Può essere utile anche un Breath Test al lattosio, per confermare una intolleranza al latte e derivati.
COn tutta probabilità si tratterà di una sindrome dell'intestino irritabile, ma è indispensabile secondo me escludere altre cause più importanti.
resto a sua disposizione
Giovanni D. Tebala
gtebala@medicitalia.it

[#2] dopo  
Utente
Gentilissimo Dott. Tebala,
la ringrazio per la sua disponibilità e per le informazioni che mi ha dato.

Tra qualke settimana ripeterò il test della calprotectina, se il livello non è sceso provvederò a fare la colonoscopia.
Volevo chiederle inoltre se lei può indicarmi un centro dove effettuare l'ecografia delle anse tenuali (io sono di lecce, ma mi sposterei in qualunque posto se necessario)!

La ringrazio anticipatamente.

cordialmente

mino

[#3] dopo  
Utente
Gentile Dott. Tebala,
volevo chiederle un parere sull'alimentazione!
Ho sentito il parere di due specialisti (qui nella mia zona), il primo mi ha detto di curare molto l'alimentazione, evitando quegli alimenti che possono in qualke modo favorire la diarrea (latte, latticini, verdure, alcuni frutti, ecc...)! Il secondo specialista mi ha detto di mangiare tranquillamente senz crearmi troppi problemi xkè la diarrea se mi viene dipende da un "riflesso gastro-intestinale" (non ricordo esattamente come lo ha definito), in pratica dipende molto dalla mia testa, dal mio stato d'animo e dalle mie preoccupazioni.

vorrei sapere il suo parere in merito....

la ringrazio anticipatamente...

mino

[#4]  
Attivo dal 2007 al 2013
Gentile Utente,
a mio parere dare una eccessiva importanza al dosaggio della calprotectina è assai rischioso, poiché non è pensabile basare un iter diagnostico su un test che, se non ancora sperimentale, sicuramente non è ancora studiato a dovere.
Dalle sue parti una ecografia delle anse la fanno sicuramente all'università di Bari... A Roma un ottimo centro è l'ambulatorio di Gastroenterologia dell'Università all'Ospedale S.Andrea.
Entrambi gli specialisti che ha consultato hanno ragione. Evitare latte, latticini, legumi, cavolfiore, carciofi, broccoli e tutti gli alimenti che stimolano la peristalsi colica è assolutamente mandatorio.
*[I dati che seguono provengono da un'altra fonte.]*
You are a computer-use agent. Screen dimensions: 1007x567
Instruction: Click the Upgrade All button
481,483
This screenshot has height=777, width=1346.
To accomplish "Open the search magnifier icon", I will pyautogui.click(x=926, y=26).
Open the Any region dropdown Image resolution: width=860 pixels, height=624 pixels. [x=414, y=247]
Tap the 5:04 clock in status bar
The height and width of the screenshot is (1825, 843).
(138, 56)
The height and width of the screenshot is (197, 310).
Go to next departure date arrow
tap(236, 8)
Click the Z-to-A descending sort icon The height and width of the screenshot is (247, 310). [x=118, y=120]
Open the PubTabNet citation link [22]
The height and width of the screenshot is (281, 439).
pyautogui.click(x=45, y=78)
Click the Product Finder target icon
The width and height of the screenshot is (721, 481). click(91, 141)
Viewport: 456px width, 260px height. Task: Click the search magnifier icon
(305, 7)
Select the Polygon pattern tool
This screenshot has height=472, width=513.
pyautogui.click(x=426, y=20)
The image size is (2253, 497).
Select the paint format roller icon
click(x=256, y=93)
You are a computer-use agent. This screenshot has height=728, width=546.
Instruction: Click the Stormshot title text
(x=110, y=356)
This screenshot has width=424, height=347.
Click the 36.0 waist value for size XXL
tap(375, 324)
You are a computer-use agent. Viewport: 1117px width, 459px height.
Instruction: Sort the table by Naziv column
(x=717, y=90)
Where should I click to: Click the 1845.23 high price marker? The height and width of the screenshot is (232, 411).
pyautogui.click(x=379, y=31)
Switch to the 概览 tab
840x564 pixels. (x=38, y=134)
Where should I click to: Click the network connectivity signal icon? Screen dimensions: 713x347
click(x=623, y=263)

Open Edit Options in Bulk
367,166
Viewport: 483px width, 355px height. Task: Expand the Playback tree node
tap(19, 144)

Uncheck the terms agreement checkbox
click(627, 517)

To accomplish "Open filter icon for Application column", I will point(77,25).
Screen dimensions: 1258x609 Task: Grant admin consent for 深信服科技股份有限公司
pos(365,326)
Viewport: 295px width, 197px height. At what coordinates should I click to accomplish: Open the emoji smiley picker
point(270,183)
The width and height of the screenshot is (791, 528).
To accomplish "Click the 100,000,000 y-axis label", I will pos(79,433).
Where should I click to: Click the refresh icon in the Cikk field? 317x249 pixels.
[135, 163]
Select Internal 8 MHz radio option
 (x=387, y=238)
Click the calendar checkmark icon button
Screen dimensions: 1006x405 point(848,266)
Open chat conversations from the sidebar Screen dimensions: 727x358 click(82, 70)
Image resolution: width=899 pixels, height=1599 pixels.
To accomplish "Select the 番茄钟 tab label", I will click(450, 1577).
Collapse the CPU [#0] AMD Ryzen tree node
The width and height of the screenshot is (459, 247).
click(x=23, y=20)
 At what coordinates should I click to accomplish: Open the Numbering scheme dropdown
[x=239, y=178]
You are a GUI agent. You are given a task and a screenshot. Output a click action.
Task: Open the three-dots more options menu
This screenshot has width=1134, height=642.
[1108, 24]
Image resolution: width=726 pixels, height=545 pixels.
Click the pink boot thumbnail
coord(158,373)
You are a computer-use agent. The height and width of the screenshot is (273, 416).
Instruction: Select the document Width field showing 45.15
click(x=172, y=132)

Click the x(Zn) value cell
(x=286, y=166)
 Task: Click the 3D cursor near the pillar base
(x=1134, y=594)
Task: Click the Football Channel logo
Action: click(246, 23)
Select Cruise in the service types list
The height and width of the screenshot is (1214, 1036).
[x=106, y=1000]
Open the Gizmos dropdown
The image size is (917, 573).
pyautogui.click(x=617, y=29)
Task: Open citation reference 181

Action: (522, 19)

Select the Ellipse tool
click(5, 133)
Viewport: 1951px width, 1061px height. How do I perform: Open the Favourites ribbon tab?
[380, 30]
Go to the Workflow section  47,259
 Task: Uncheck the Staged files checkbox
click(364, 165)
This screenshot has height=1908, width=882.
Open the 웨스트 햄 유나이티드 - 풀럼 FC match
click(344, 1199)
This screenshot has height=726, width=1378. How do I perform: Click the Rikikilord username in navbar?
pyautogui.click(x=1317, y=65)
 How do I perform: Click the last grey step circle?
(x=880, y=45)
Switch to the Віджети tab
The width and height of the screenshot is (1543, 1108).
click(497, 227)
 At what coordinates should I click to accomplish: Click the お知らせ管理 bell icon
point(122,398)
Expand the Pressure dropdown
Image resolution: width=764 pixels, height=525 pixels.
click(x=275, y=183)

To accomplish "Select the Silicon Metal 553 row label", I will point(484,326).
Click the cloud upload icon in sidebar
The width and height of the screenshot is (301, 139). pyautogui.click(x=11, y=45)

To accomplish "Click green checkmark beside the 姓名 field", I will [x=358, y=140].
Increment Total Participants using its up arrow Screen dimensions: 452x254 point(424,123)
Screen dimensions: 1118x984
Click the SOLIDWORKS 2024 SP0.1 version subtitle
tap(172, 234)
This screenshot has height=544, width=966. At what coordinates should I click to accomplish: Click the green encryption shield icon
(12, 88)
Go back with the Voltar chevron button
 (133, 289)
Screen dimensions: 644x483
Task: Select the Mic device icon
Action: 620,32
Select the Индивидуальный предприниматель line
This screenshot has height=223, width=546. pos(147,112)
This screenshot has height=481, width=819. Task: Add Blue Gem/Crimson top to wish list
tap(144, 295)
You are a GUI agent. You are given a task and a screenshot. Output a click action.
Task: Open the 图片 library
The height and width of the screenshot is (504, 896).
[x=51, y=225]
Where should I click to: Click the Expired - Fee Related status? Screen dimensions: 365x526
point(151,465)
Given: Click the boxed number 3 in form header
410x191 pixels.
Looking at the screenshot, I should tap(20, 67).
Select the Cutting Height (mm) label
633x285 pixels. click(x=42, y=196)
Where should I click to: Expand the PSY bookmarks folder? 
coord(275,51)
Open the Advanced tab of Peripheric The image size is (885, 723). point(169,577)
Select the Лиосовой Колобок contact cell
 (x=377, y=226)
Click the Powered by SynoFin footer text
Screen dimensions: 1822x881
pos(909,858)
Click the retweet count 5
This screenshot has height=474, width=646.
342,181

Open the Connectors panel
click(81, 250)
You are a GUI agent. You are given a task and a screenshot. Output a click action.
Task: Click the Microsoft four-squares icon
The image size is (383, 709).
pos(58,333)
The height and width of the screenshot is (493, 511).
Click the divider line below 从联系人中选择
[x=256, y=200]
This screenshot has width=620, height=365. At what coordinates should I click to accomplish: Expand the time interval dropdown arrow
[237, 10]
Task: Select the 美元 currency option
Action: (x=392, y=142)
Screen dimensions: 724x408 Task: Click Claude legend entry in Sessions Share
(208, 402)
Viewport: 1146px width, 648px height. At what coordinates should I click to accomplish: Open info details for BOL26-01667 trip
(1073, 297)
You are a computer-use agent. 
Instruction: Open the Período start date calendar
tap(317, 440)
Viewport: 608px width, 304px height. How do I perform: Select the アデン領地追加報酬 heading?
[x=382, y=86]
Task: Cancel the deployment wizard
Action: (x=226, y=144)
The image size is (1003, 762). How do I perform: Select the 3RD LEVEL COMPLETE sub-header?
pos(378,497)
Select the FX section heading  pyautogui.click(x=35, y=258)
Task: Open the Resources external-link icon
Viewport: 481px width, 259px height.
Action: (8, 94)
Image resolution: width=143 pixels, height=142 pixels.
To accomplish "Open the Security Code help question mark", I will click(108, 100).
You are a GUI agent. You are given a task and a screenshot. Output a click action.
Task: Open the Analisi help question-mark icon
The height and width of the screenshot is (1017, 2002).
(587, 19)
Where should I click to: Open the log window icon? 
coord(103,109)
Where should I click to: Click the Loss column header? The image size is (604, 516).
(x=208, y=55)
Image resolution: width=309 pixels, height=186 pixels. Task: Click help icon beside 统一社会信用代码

Che poi il riflesso gastrocolico dipenda in gran parte (ma non esclusivamente) dalla psiche è un dato di fatto. Ma è troppo facile dare la colpa al cervello se c'è qualcosa che non capiamo.
Mi permetto di riconsigliarle l'iter che avevo scritto alla prima occasione.
Resto a sua disposizione
Giovanni D. Tebala
gtebala@medicitalia.it

[#5] dopo  
Utente
Gentilissimo Dott. Tebala,
la ringrazio per la sua disponibilità!

In questi giorni la mia situazione è molto migliorata (forse perkè sono in ferie?)! Non ho più dolori, nè gonfiore! Ho solo le feci un pò molli e kiare, ma sempre formate!

Aspetterò qualke altra settimana per vedere come procede la situazione ed eventualmente procederò con l'iter che mi aveva consigliato all'inizio.

Per quel ke riguarda la calcprotectina, volevo dirle, che questo periodo negativo è iniziato dopo aver mangiato (3 mesi fa) delle alici marinate (decongelate sul fornello)!!!! Potrebbe essere che si sia trattato di un infezione alimentare non curata??????


grazie tantissimo per la sua disponibilità!

mino

[#6] dopo  
Utente
Gentilissimo Dr. Tebala,
mi son preso un periodo di relax e la mia situazione è andata via via sempre migliorando.
All'inizio son spariti i dolori ed il gonfiore, ma ogni tanto avevo una scarica di diarrea (una sola scarica)! questo si è verificato per 4-5 volte in due settimane! poi nell'ultimo mese... si è verificato una sola volta.
Adesso non ho ne dolori ne gonfiori, le mie feci sono formate ma.. un pò molli e di colore chiaro!
Ho rieffettuato l'esame della calcprotectina ma il suo valore è aumentato da 116 a 136.
Sinceramente, considerando i miglioramenti della mia situazione mi sarei aspettato un valore più basso del precedente.

Devo preoccuparmi? devo necessariamente fare la colonoscopia?